## EXTRACT
* Begin *
We all want to believe that our beliefs and behaviors are not just right, but the only possible way to think or behave. We pant after certainty the way my dog pants after squirrels. The difference is that he knows he hasn’t caught the squirrel, and we think we have.

If fyc, or any course, is to be a course in civics, then it means a course that teaches students how to recognize and resist that panting hope that, when we use this source, are a member of this group, (or whatever), we no longer have to worry that we might be wrong. We don’t need a course that tells us how to recognize when they are wrong, but when we are.

We shouldn’t worry that we might be wrong. That’s like worrying that water runs downhill. It does. We are. Just as, if we’re building a house, we have to take into account that water runs downhill, and plan for how we will manage rainwater, so we should acknowledge that we are always, if not actively wrong, then at least not seeing a situation from every possible point of view. We should also acknowledge that we, being human, think about the world through the lenses of cognitive biases. That water runs downhill doesn’t mean we have to lie on the ground and refuse to build a house; that we are all operating via cognitive biases doesn’t mean we have to lie on the ground and refuse to deliberate. There are ways that we can reduce the chances we’re wrong, and one of the most available and most straightforward, is to look at the best arguments that say we’re wrong.
* End *
## STORED RECORDS
* Begin *
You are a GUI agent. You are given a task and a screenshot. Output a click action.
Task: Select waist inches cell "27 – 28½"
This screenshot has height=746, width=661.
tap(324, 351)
* End *
* Begin *
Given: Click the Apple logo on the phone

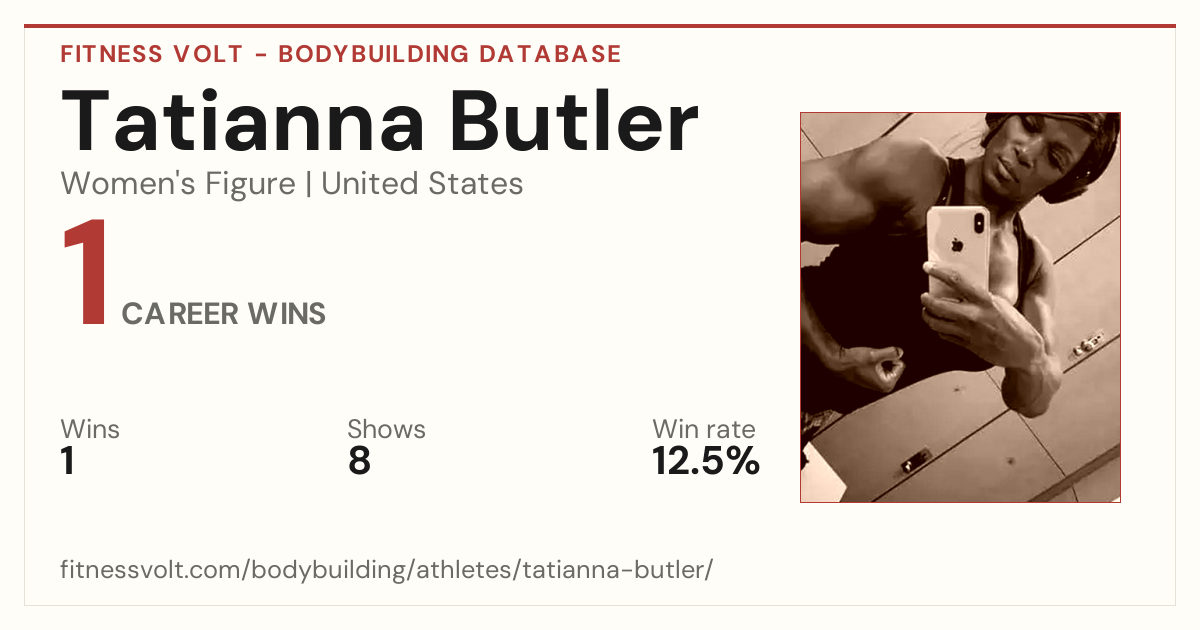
* End *
## STATED PROBLEM 1
Update the passage on certainty and error, starting at "We shouldn’t worry" and ending at "say we’re wrong.". Replace "house" with "cabin" wherever it occurs in that span.
## STATED PROBLEM 2
Continue the passage on certainty and error, beginning after its final sentence.

## TASK ANSWER 1
We shouldn’t worry that we might be wrong. That’s like worrying that water runs downhill. It does. We are. Just as, if we’re building a cabin, we have to take into account that water runs downhill, and plan for how we will manage rainwater, so we should acknowledge that we are always, if not actively wrong, then at least not seeing a situation from every possible point of view. We should also acknowledge that we, being human, think about the world through the lenses of cognitive biases. That water runs downhill doesn’t mean we have to lie on the ground and refuse to build a cabin; that we are all operating via cognitive biases doesn’t mean we have to lie on the ground and refuse to deliberate. There are ways that we can reduce the chances we’re wrong, and one of the most available and most straightforward, is to look at the best arguments that say we’re wrong.

## TASK ANSWER 2
If we believe that people disagree because we really disagree, (and not because everyone else is a benighted tool of a malevolent force) then we start looking for why people disagree. And it might be that some of the people who disagree with us are fools, stooges, psychopaths, or grifters–in fact, I think that it’s a given regardless of the issue and regardless of our position that some people on every point on the political spectrum are fools, tools, and so on (including us, from time to time)–but not everyone who disagrees with us is in one of those categories. And not everyone who agrees with us is an angel of enlightened and compassionate discernment. Because there are never just two sides to an issue.

And that’s why we need to find the best arguments that criticize our position, or argue for a policy we think is wrong-headed. Sometimes, we will find that even the best argument for some policy or candidate is incoherent, made in bad faith, profoundly dishonest, or not even good enough to be proven wrong. Not all arguments are equally good.

And this is where policy argumentation is a useful heuristic. If people are making a specific affirmative case for a policy we think is wrong-headed, and we read the best case for it, and it is wrong-headed, that doesn’t mean that our policy is right. Someone’s affirmative case (the plan for which they’re arguing) might be bad, and yet their negative case (what’s wrong with our plan) might be good. It also doesn’t mean that everyone who disagrees with us is wrong.

In my experience, we’ll often find that there are reasons and good enough arguments for positions, practices, ideologies, and groups other than ours. And, in my experience, we’ll often decide that, even though there are good enough arguments for a position, we still disagree. They’re good enough to be taken seriously, but not good enough to persuade us to change our mind.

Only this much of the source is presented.